En effet, au-delà de la coïncidence de ces initiatives, le fait qu’autant de débats aient lieu en même temps, sur des questions diverses mais reliées entre elles par ce fil directeur de la créativité dans le travail et dans son analyse par l’ergonomie ou par d’autres disciplines du travail, est important. De nombreux aspects de la mise en œuvre de la créativité sont abordés dans l’ensemble des communications qui sont intervenues dans les différents symposiums : la conception d’objets, d’espaces de travail, la conception d’organisations du travail, les méthodes de créativité en vue de la diffusion de messages en direction de clientèles d’entreprises privées ou d’usagers des services publics, les initiatives à prendre par les ergonomes sur le plan de leurs relations avec les acteurs de l’entreprise, la place de la créativité en rapport avec les exigences qui se posent aux ergonomes sur le plan éthique… (et cette liste n’est pas exhaustive). Cet ensemble de communications et les problématiques qu’elles soulèvent ne peuvent nous laisser indifférents.

En outre, de nombreux ergonomes francophones et / ou ergonomes tenants de l’ergonomie de l’activité ont contribué à ces débats par des communications originales (2), non publiées à ce jour (3), à l’exception de l’introduction au symposium proposé par la Fédération européenne des sociétés d’ergonomie (FEES) et de quelques résumés lors du dernier Congrès de la SELF (4).

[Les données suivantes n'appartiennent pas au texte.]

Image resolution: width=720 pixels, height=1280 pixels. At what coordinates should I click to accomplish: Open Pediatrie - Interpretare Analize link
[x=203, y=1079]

Cette multiplication de débats est, pour partie, liée à la préparation du prochain congrès de l’IEA sur cette thématique (« Creativity in practice »), organisé par la Société italienne d’ergonomie (SIE), laquelle a proposé à différentes sociétés d’ergonomie d’être associées à cette préparation. Dans ces conférences, les questions qui ont émergé nous paraissent être les suivantes : le concept de créativité dans le champ du travail et de l’ergonomie est polysémique et il doit aussi être compris dans un sens large : il est lié à d’autres concepts tels que ceux d’innovation, d’invention, de sérendipité, de mètis, de résilience, de catachrèse et de vicariance.

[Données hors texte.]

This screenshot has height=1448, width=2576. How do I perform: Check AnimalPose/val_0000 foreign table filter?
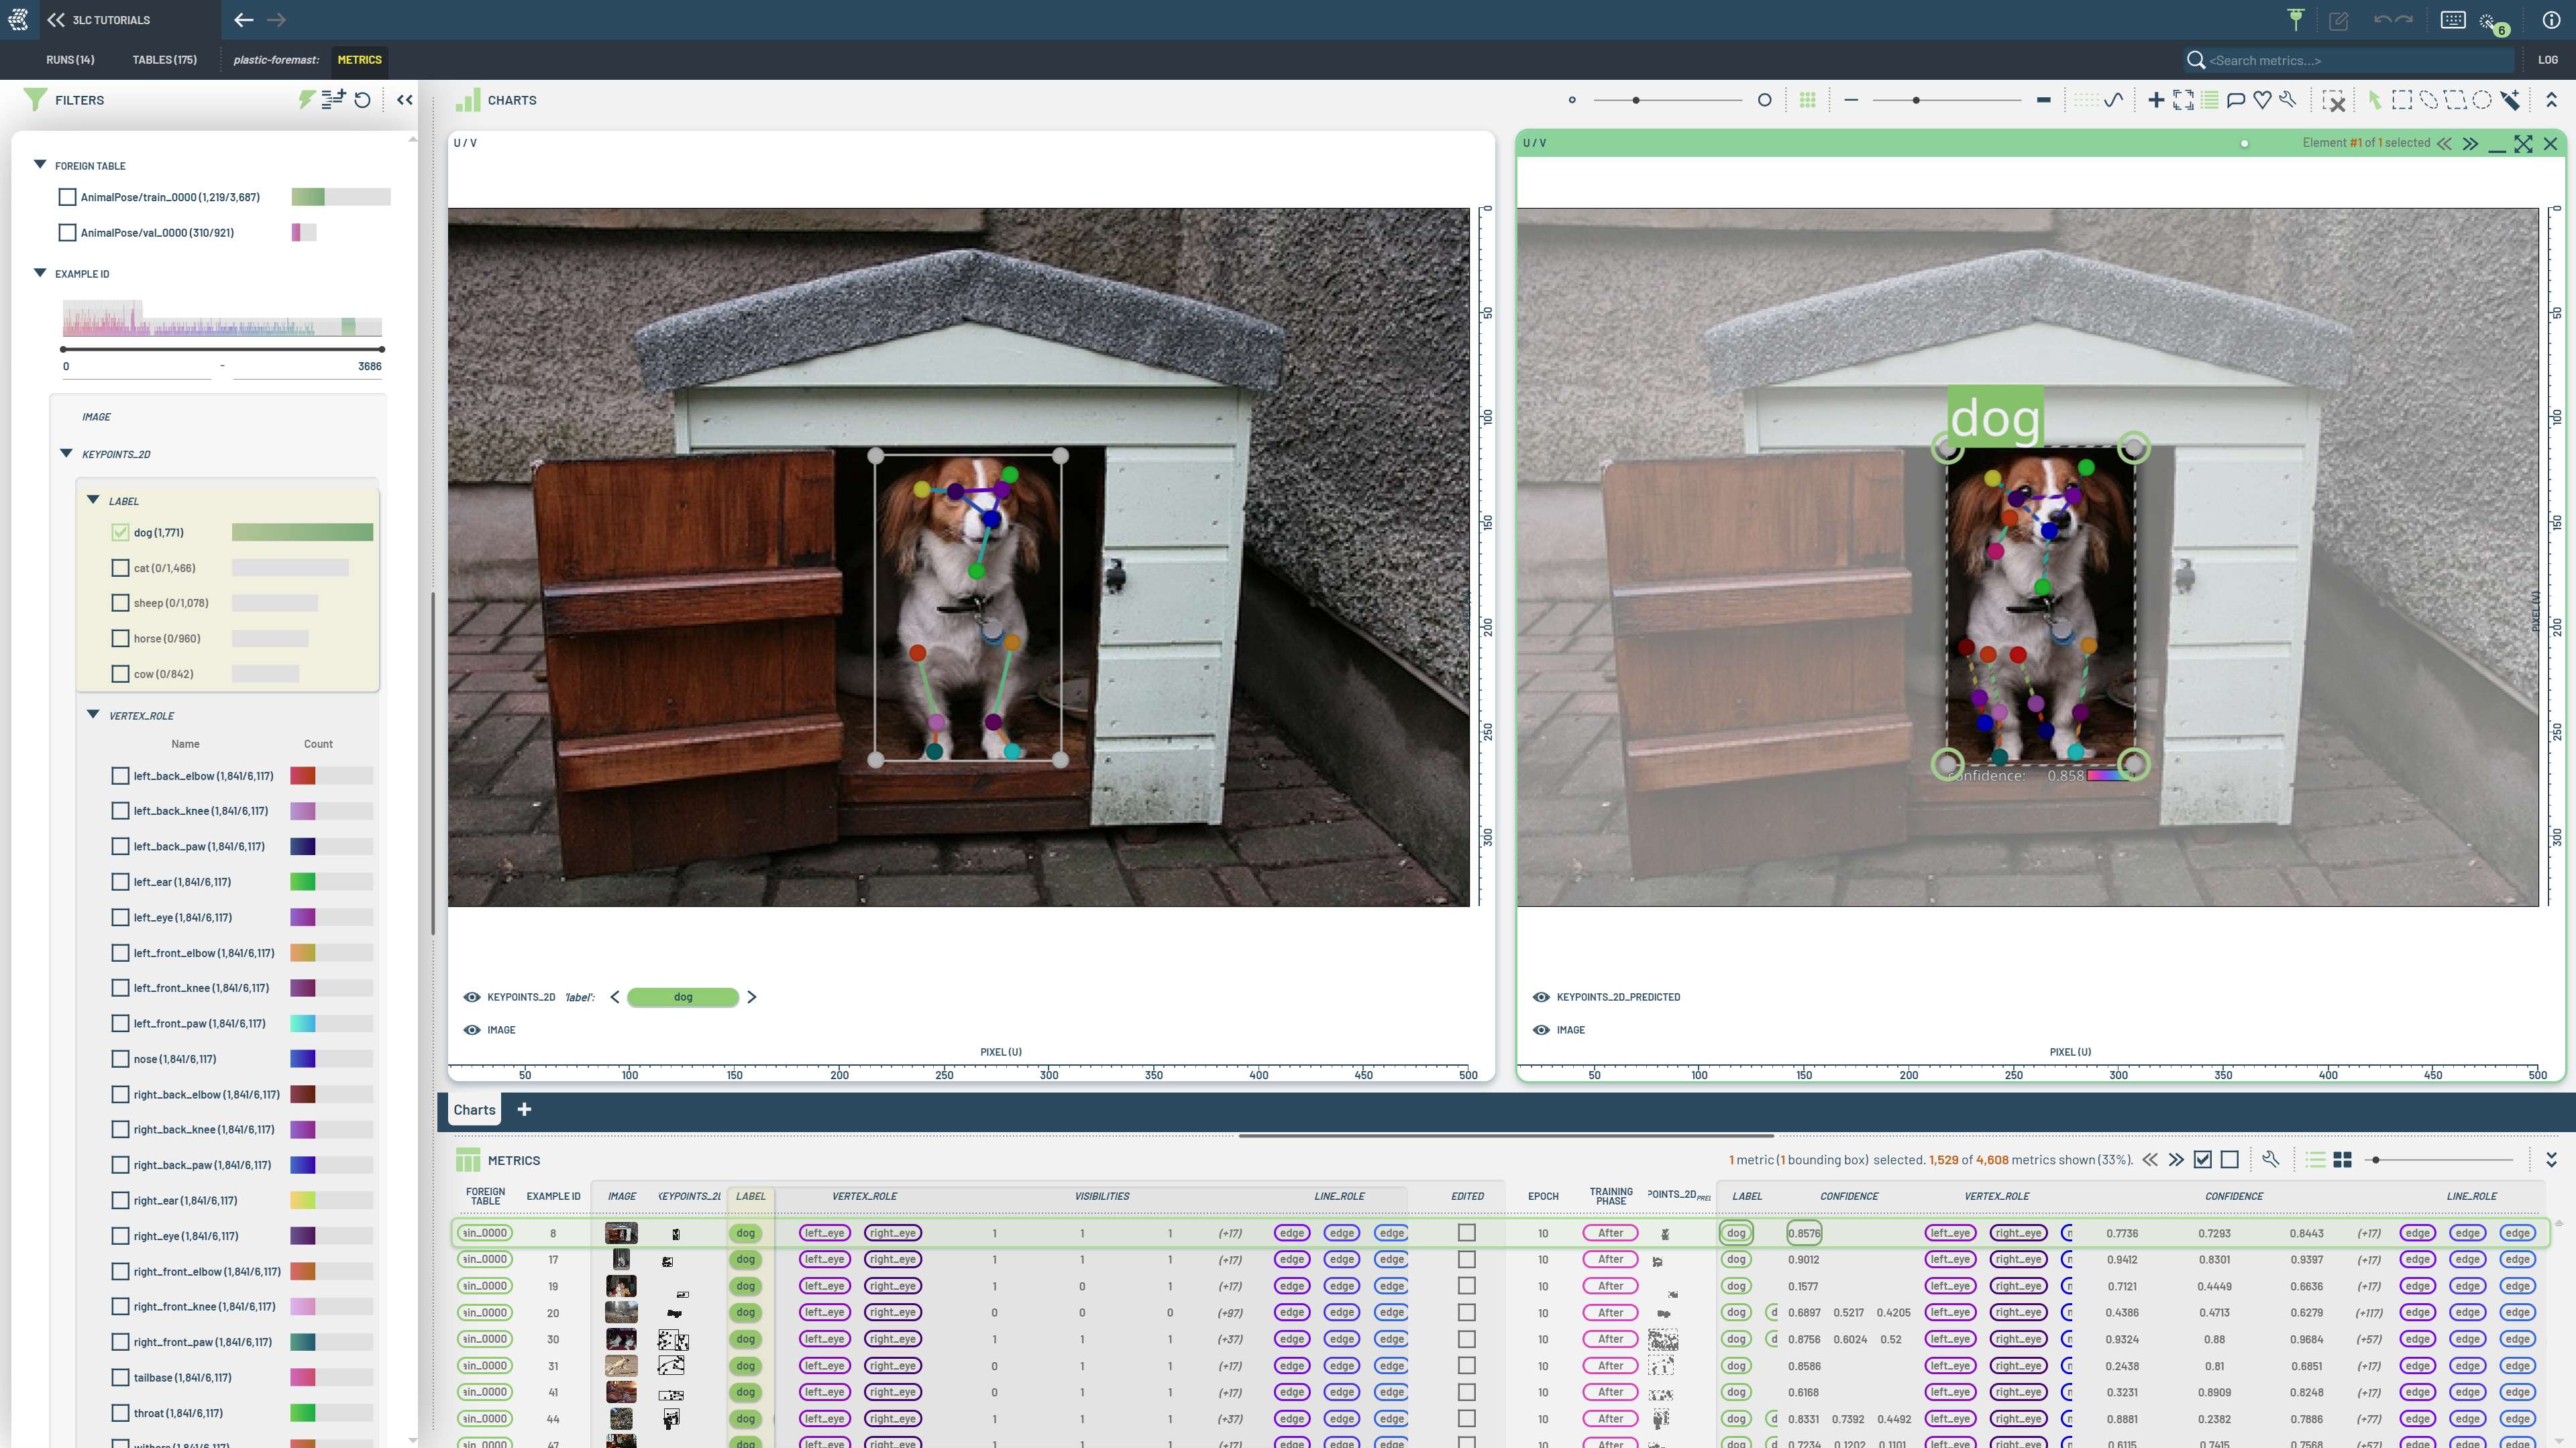(x=67, y=233)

La créativité, pour certains ergonomes, ouvrirait de nouvelles perspectives pour la discipline, celle d’une « ergonomie prospective », au-delà des limites identifiées d’une ergonomie de correction ou de conception. Sans aller jusqu’à la définition d’une nouvelle forme d’ergonomie, il nous semble que les demandes adressées par les designers ou les tenants de l’innovation à l’ergonomie doivent être prises en considération. Mais la créativité doit être référée aux principales contraintes et potentialités du travail, aux conditions sociales et économiques dans lesquelles il s’exerce, aux technologies et artefacts qui sont mises en œuvre, aux capacités physiques et cognitives des opérateurs, aux identités et cultures professionnelles.

Les méthodes de l’ergonomie sont également traversées par la question de la créativité. Dans l’intervention ergonomique, la créativité est à l’œuvre aussi bien pendant le travail de la demande que pendant le travail d’enquête de terrain ou au moment de la proposition de solutions : la créativité peut être un appui pour développer de nouvelles méthodologies, de nouvelles techniques d’intervention.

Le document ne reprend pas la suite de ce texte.